Task requirements:
(1) Which Elasticsearch version does the Path Hierarchy Tokenizer post say the poster is working with?
(2) Pick up the Path Hierarchy Tokenizer post at the point where it stops and keep writing it.

Passage for review:
--
Search code examples
elasticsearchtokenize

Path Hierarchy Tokenizer in ElasticSearch not working properly


For my project of analyzing access logs I need to make the Path Hierarchy Tokenizer work. The thing is that the analyzer itself seems to be working fine, just not with my indexed data. I have a feeling that something with the mapping might be wrong.

Note: The Elasticsearch version I am working with is 5.6. Upgrading is not an option. I have made the mistake of using some syntax that was not yet available in v.5.6 so I there is a possibility that there is something wrong with the syntax. I have not been able to spot my mistake, though.

This is part of my custom template:

{
"template": "beam-*"
"order" : 20,
"settings": {
    "number_of_shards": 1,
    "analysis": {
      "analyzer": {
        "custom_path_tree": {
          "tokenizer": "custom_hierarchy"
        },
        "custom_path_tree_reversed": {
          "tokenizer": "custom_hierarchy_reversed"
--
Supplied entries:

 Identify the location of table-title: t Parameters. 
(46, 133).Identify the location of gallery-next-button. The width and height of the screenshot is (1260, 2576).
--
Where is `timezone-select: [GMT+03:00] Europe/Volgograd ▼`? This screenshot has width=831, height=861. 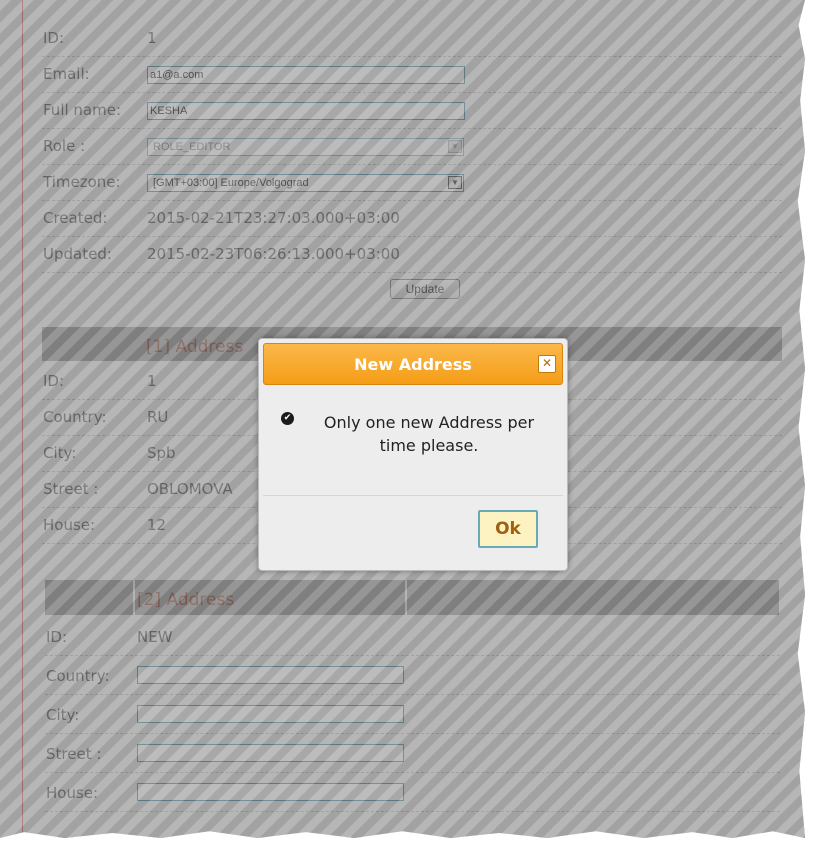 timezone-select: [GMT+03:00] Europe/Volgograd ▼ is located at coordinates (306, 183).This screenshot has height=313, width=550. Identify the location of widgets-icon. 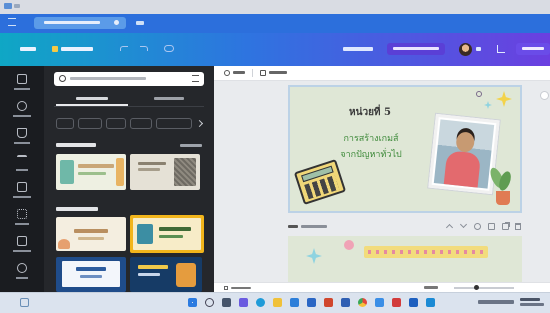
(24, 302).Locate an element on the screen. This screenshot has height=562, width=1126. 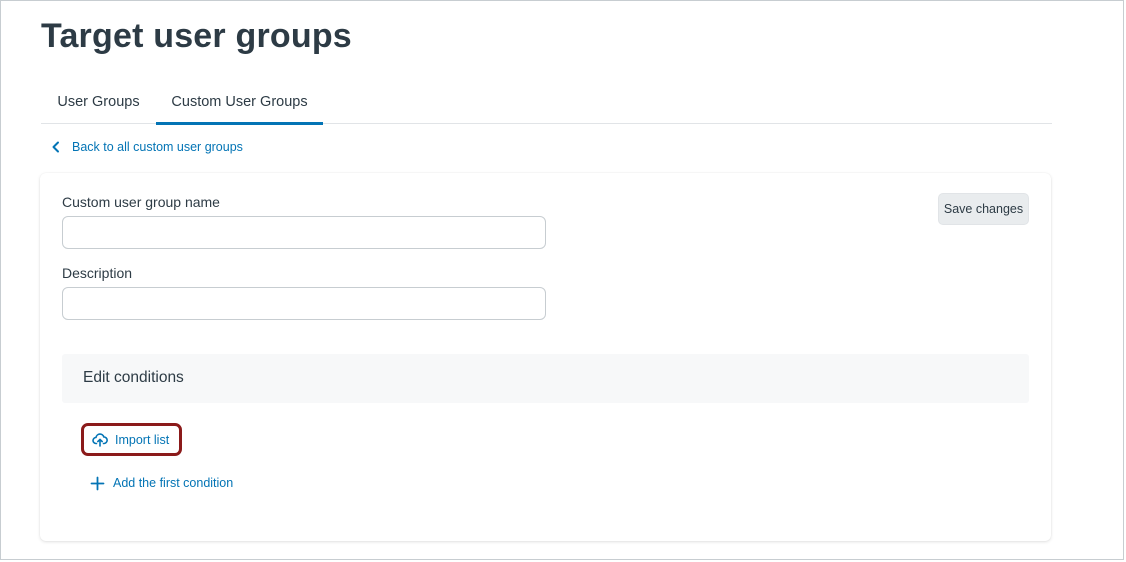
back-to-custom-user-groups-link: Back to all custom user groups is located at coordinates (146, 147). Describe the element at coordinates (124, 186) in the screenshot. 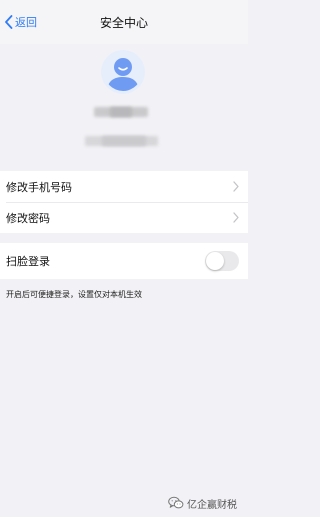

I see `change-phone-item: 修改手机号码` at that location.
--
Your written answers:
(1) Version 5.6.

(2)
        }
      },
      "tokenizer": {
        "custom_hierarchy": {
          "type": "path_hierarchy",
          "delimiter": "/"
        },
        "custom_hierarchy_reversed": {
          "type": "path_hierarchy",
          "delimiter": "/",
          "reverse": "true"
        }
      }
    }
  },

And this is the mapping. The object field contains paths. I want to be able to search object.tree and object.tree_reversed to identify the most visited categories in an online shop.

 "mappings": {
    "logs": {
    "properties": {
      "object": {
        "type": "text",
        "fields": {
          "tree": {
            "type": "text",
            "analyzer": "custom_path_tree"
          },
          "tree_reversed": {
            "type": "text",
            "analyzer": "custom_path_tree_reversed"
          }
        }
      },

When I try this

POST beam-2019.07.02/_analyze
{
  "analyzer": "custom_path_tree",
  "text": "/belletristik/science-fiction/postapokalypse"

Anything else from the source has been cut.